## What is needed:
Rewrite the home audio forum post from the words "Any help would" through "were brand new.", swapping "reconditioned" for "refurbished".

--- START Reading passage ---

# Noob questions/suggestions needed



## tikidoc (Feb 27, 2011)

I'm looking for suggestions. The long term goal is to try to set things up so that we can listen to music (stored on the computer) throughout the house, but I'd be happy just getting good sound in the living room to start. I have not purchased much as far as audio equipment (other than portable stuff - iPod with above average earbuds and a Bose iPod dock system) for quite a while, so please talk to me like I'm an idiot. We have a fairly large library of music that we have stored on iTunes (loss-less format for the stuff we have added recently). The computer is a less than year old Apple iMac. When it comes to the computer end of things, I would prefer to stick with Apple products.

As far as our home wifi network, we don't currently have much. We just moved to a new house. In the old one, we had DSL internet access and had a basic home network set up but we recently moved to a house out in the boonies, and our internet access is through a Verizon mifi card. I think it has some basic network capabilities but all we have used it for is internet access on 2 computers. So at this point, since we pay for internet service by the GB, video streaming (Netflix, etc.) and internet radio are not an option until we get DSL or cable (and we have no idea when that may be) but a receiver that can be used for this later is ideal, and I'd like to be able to have the speakers function with the TV. At this time, audio stored on the computer is my main concern but I want to get a fairly "future-proof" receiver.

So, if I was looking to spend in the range of $700, what is the best way to turn the music on iTunes into good sound, with the flexibility to use the components as part of a system to have music throughout the house as I add to the system and put speakers in more rooms. Oh, and as far as the size of the room, etc., it is going to change because we are going to be adding on to the house in the next year (great room and master suite). 

Any help would be appreciated. I was looking at the Onkyo TX-SR707 that I found reconditioned for about $400, and a $300 set of Fluance speakers. With that receiver, would I need a separate DAC to listen to music stored on the computer?

Sorry if I sound like an idiot, the last time I bought a component system, CDs were brand new.


----------



## Jungle Jack (Jul 28, 2009)

--- END Reading passage ---
--- START Collected data ---

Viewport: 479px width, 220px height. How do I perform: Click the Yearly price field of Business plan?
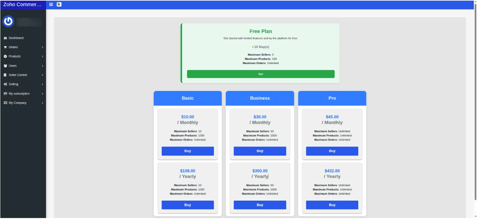(x=260, y=176)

--- END Collected data ---

## Exercise output:
Any help would be appreciated. I was looking at the Onkyo TX-SR707 that I found refurbished for about $400, and a $300 set of Fluance speakers. With that receiver, would I need a separate DAC to listen to music stored on the computer?

Sorry if I sound like an idiot, the last time I bought a component system, CDs were brand new.